(Item coordinate data)
#####

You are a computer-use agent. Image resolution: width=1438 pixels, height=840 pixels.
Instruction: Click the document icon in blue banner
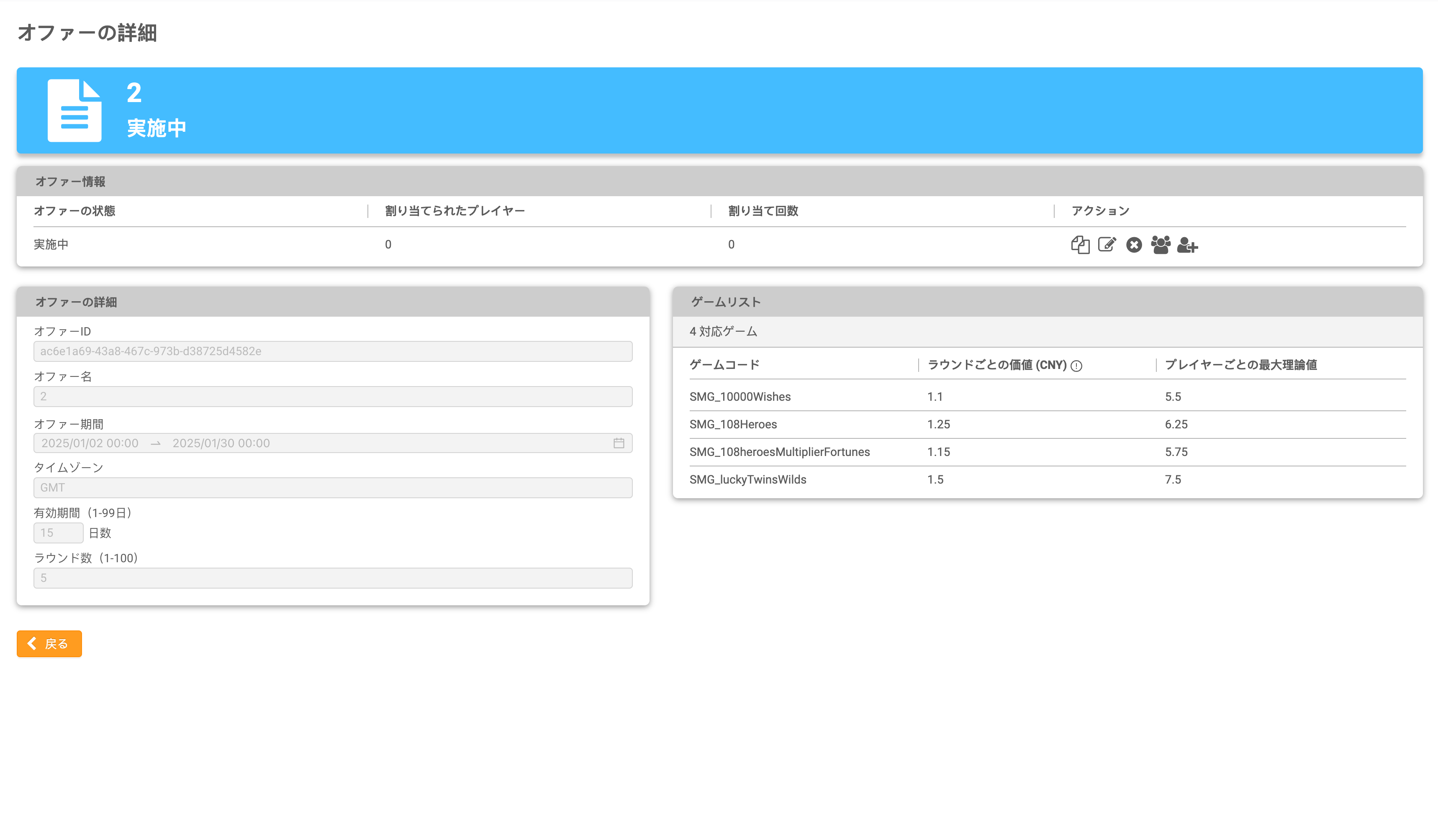pyautogui.click(x=74, y=110)
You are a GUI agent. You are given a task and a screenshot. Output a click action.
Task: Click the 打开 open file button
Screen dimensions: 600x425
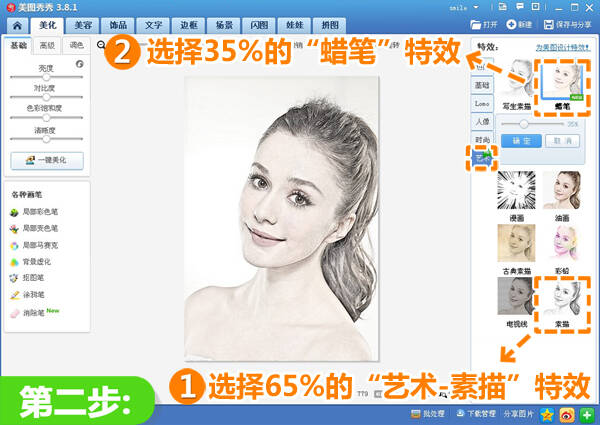[x=484, y=25]
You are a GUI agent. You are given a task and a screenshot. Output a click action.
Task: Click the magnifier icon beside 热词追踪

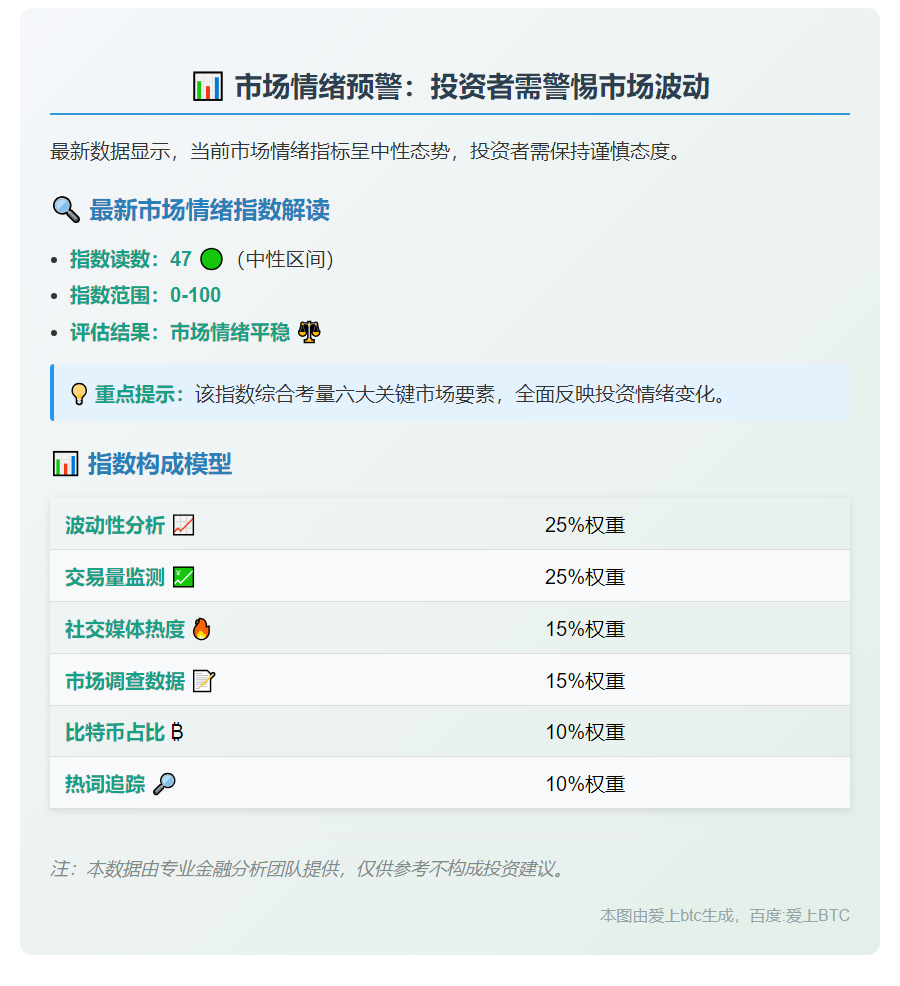(x=166, y=784)
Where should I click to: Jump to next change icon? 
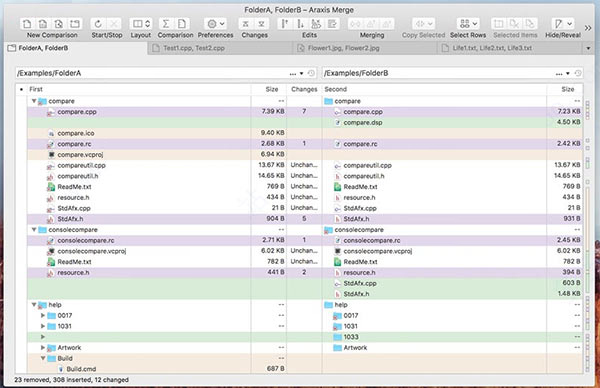tap(261, 24)
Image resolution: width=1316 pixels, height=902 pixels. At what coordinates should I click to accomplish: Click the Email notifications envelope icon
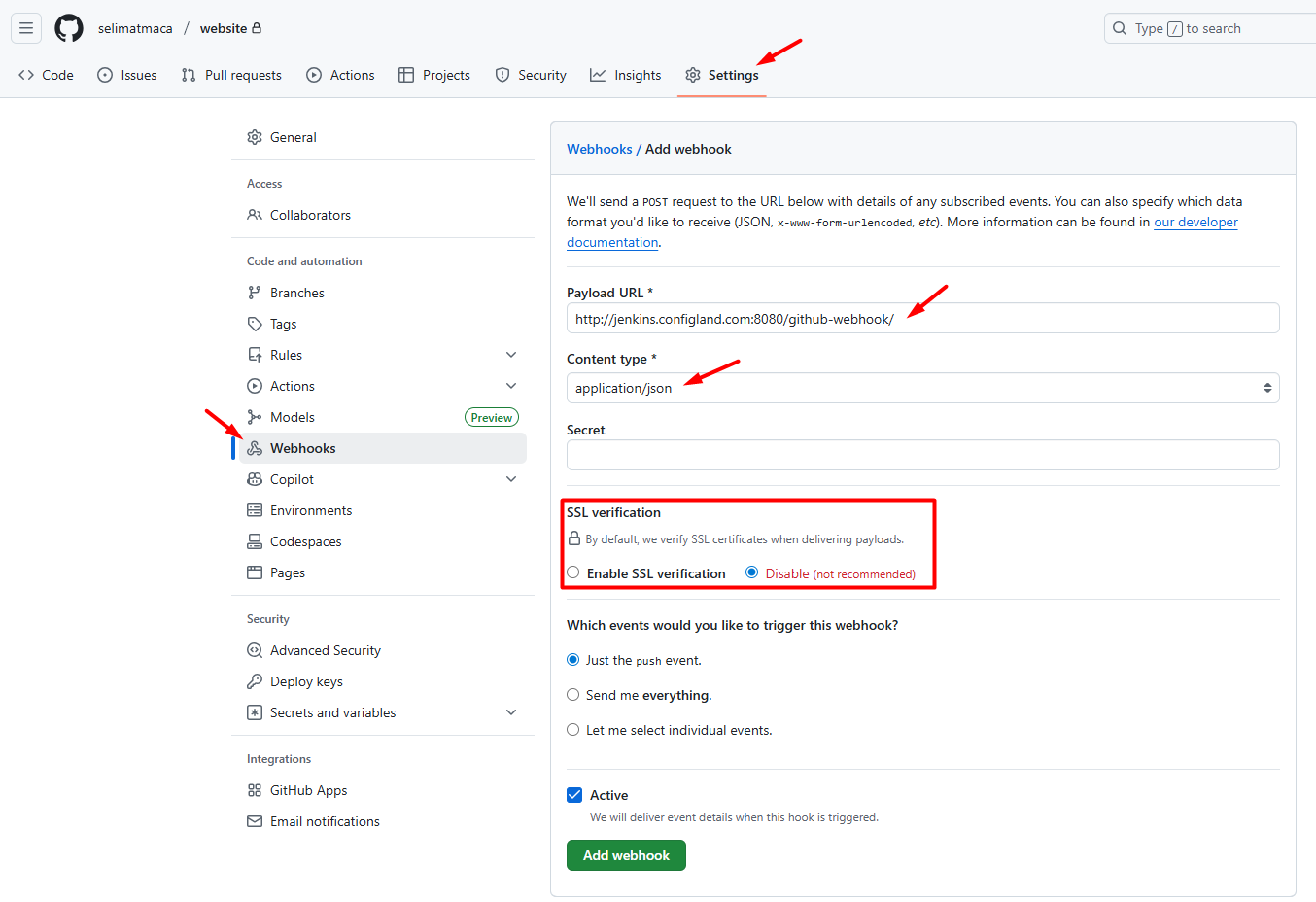pos(255,821)
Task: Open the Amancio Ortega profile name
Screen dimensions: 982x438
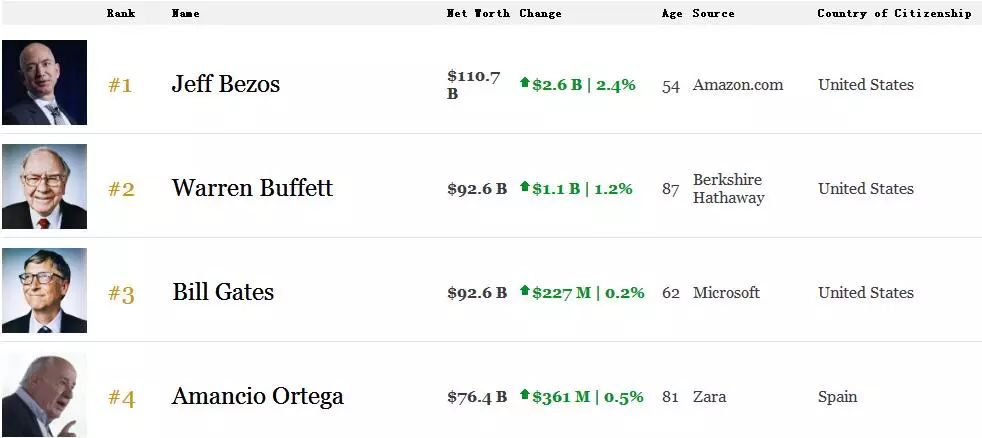Action: tap(257, 397)
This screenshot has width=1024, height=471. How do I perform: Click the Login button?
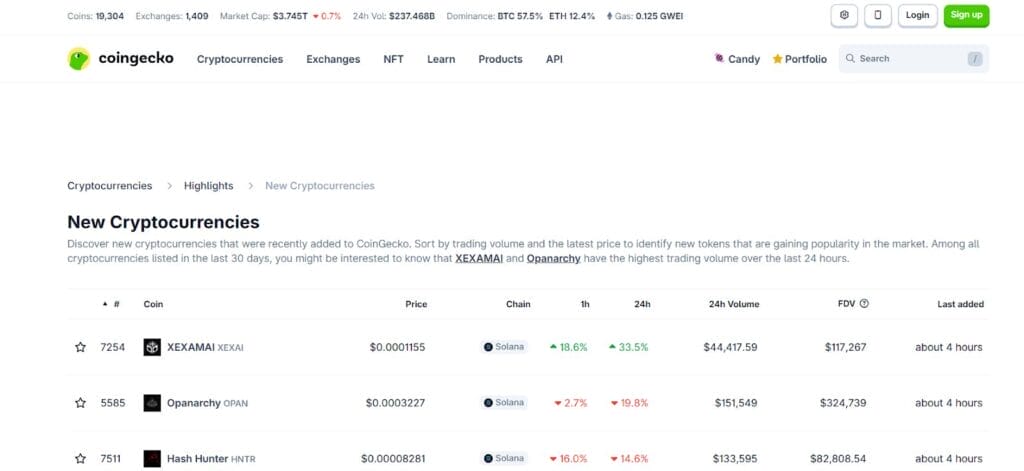(x=917, y=15)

#####

Please tally how many lines of the material above contain the word "pixels", and reply with only that number.

2